Namun, pesan tentang percintaan selalu cepat sampai dan memuncaki klasemen perbincangan publik dengan segala modifikasinya di sosial media maupun dunia nyata.
Serial Layangan Putus ini juga menyimpan sebuah makna tersendiri terhadap karakter tokoh yang dimainkan oleh Aris, Kinan, dan Lydia.
Jika kita mendalami lebih jauh dengan melihat Aris dengan segala sikap manipulatif dan keegoisan dirinya yang tidak mau mengakui kesalahan atas perbuatan menyimpangnya.
Kinan dengan segala kecerdasan dan kesabarannya dalam menghadapi segala perilaku menyimpang Aris, serta Lydia dengan segala ketidaktahuan dirinya yang tetap menjadi orang ketiga meski sudah diketahui oleh istrinya.
Hingga harus terbawa pada realitas kehidupan seorang Reza Rahardian dan Anya Geraldine yang memainkan tokoh Aris dan Lydia dengan identitas seorang yang “jahat” dan “pelakor” yang dilabeli oleh netizen.
Netizen sebaga kelompok dominan yang baru di ruang maya tidak hanya berhasil menjustifikasi label identitas yang baru pada realitas kehidupan seorang Reza dan Anya, pula menggiring perubahan perilaku publik.

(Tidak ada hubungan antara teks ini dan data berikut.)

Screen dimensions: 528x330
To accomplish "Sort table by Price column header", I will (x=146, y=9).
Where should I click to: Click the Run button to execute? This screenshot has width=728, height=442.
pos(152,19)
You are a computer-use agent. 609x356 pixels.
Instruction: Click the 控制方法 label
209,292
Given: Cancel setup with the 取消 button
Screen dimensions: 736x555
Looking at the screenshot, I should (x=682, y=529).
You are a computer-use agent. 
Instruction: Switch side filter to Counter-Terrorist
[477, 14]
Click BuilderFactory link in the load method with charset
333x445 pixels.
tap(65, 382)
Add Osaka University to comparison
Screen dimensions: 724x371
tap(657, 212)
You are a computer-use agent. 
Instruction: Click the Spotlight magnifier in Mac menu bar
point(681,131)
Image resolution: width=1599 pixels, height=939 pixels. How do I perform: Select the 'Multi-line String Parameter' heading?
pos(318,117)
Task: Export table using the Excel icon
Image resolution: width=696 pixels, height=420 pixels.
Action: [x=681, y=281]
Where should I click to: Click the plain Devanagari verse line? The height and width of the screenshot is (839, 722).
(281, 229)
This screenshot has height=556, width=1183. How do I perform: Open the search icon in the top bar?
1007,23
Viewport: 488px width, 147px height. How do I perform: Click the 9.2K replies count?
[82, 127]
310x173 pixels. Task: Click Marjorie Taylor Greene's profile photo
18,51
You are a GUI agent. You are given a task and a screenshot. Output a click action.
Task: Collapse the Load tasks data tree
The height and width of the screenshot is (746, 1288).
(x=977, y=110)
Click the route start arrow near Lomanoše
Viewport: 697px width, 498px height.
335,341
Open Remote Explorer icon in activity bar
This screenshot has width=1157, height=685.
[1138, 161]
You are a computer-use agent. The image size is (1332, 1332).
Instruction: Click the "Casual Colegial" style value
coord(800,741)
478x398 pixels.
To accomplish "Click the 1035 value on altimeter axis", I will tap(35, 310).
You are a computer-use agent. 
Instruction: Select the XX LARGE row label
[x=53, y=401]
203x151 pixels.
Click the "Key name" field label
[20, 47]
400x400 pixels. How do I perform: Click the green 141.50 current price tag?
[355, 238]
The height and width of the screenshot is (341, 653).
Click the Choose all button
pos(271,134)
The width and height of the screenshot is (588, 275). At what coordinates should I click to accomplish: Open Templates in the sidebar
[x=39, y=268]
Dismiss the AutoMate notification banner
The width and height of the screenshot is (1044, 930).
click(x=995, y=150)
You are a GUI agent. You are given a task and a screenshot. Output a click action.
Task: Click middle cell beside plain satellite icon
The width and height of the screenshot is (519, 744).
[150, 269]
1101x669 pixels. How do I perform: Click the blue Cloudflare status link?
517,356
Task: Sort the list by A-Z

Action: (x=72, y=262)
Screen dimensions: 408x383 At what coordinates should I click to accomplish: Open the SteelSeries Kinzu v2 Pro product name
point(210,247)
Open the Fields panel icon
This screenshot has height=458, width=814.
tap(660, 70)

Saat ini media massa banyak digunakan sebagai alat untuk menyebarluaskan gagasan tertentu yang mendukung dan memperkuat kekuasaan kelompok tertentu sehingga diterima secara luas oleh masyarakat menjadi sebuah ideologi.
Sebenarnya kita banyak menaruh harapan kepada para Sineas agar juga mampu memproduksi sebuah film dengan cerdas dan kreatif untuk memperlihatkan realitas kehidupan sosial kita dengan berbagai permasalahannya.
Semisal persoalan KKN serta Money Politic yang masih merajai pesta demokrasi kita dari masa ke masa dan masyarakat kita belum tercerahka secara paripurna.
Sebagaimana layanagan putus, Dilan, AADC, dan sebagainya yang potongan-potongan adegan atau dialognya yang cerdas dan hits itu mampu direduplikasi dan dimodifikasi para netizen secara massif di tengah gempuran para Buzzer yang menggiring opini publik dan terkadang tidak sesuai realitas.(*)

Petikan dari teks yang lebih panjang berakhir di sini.